_WHAT YOU WILL DO_
Please copy out the items word for word, starting with the very first line and stopping after the line that contains "Action: [423, 1045]".

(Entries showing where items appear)
########################################

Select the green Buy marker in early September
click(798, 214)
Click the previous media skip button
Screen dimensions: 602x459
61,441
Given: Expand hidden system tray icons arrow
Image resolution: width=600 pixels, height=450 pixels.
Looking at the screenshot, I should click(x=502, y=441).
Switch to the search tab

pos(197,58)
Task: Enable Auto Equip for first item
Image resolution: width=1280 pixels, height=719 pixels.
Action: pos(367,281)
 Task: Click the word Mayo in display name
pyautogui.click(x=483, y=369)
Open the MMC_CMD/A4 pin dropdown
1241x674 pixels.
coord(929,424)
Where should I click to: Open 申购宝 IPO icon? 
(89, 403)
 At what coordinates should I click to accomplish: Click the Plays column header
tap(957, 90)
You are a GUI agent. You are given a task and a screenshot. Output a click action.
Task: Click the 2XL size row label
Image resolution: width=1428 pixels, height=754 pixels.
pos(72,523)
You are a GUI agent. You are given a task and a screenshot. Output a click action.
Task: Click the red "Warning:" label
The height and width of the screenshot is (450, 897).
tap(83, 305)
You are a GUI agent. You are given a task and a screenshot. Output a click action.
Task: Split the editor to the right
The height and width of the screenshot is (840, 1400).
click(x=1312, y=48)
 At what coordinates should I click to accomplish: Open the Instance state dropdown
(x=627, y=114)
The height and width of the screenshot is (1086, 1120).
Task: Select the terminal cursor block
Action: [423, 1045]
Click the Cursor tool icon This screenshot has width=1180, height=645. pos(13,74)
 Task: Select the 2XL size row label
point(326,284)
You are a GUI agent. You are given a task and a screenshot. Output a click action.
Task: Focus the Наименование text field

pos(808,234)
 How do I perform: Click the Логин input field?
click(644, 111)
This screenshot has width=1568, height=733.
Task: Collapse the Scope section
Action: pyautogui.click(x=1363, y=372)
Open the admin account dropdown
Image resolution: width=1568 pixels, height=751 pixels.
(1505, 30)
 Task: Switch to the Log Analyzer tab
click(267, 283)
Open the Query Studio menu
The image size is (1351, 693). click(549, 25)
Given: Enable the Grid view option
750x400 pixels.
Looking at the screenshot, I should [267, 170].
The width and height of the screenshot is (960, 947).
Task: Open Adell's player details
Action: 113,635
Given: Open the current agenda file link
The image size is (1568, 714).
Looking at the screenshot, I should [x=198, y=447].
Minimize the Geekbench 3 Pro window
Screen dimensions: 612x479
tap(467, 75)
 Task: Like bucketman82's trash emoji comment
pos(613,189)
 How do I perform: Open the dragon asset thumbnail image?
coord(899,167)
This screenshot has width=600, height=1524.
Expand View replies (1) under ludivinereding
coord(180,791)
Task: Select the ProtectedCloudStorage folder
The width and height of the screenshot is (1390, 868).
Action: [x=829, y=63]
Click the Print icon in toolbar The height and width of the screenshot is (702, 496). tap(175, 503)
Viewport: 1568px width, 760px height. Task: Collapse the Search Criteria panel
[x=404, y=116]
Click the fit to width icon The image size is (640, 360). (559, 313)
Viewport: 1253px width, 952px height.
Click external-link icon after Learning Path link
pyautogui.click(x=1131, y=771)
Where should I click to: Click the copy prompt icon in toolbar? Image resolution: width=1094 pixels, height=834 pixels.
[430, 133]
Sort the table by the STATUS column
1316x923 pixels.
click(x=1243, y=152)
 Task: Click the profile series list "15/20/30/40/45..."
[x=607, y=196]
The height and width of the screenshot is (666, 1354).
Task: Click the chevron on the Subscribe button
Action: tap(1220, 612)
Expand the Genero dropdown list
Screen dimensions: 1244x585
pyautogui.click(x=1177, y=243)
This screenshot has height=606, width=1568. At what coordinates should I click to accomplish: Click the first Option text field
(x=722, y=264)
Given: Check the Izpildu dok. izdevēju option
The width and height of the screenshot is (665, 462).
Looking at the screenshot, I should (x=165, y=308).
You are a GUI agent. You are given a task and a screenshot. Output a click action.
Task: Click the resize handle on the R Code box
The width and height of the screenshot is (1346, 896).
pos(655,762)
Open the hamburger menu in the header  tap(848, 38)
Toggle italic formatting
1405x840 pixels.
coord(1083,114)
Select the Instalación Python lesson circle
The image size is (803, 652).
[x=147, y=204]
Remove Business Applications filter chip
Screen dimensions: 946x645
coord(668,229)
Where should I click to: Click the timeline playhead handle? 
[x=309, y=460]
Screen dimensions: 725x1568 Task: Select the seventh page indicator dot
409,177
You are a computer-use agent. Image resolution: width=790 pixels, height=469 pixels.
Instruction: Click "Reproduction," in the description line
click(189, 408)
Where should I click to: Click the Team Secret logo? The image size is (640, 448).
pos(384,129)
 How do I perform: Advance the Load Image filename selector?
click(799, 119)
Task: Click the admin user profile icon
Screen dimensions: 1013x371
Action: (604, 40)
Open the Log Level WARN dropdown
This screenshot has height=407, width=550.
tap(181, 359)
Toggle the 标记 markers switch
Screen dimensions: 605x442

########################################

_OUTPUT FOR THIS TASK_
Select the green Buy marker in early September
click(798, 214)
Click the previous media skip button
Screen dimensions: 602x459
61,441
Given: Expand hidden system tray icons arrow
Image resolution: width=600 pixels, height=450 pixels.
Looking at the screenshot, I should click(x=502, y=441).
Switch to the search tab

pos(197,58)
Task: Enable Auto Equip for first item
Image resolution: width=1280 pixels, height=719 pixels.
Action: pos(367,281)
 Task: Click the word Mayo in display name
pyautogui.click(x=483, y=369)
Open the MMC_CMD/A4 pin dropdown
1241x674 pixels.
coord(929,424)
Where should I click to: Open 申购宝 IPO icon? 
(89, 403)
 At what coordinates should I click to accomplish: Click the Plays column header
tap(957, 90)
You are a GUI agent. You are given a task and a screenshot. Output a click action.
Task: Click the 2XL size row label
Image resolution: width=1428 pixels, height=754 pixels.
pos(72,523)
You are a GUI agent. You are given a task and a screenshot. Output a click action.
Task: Click the red "Warning:" label
The height and width of the screenshot is (450, 897).
tap(83, 305)
You are a GUI agent. You are given a task and a screenshot. Output a click action.
Task: Split the editor to the right
The height and width of the screenshot is (840, 1400).
click(x=1312, y=48)
 At what coordinates should I click to accomplish: Open the Instance state dropdown
(x=627, y=114)
The height and width of the screenshot is (1086, 1120).
Task: Select the terminal cursor block
Action: [423, 1045]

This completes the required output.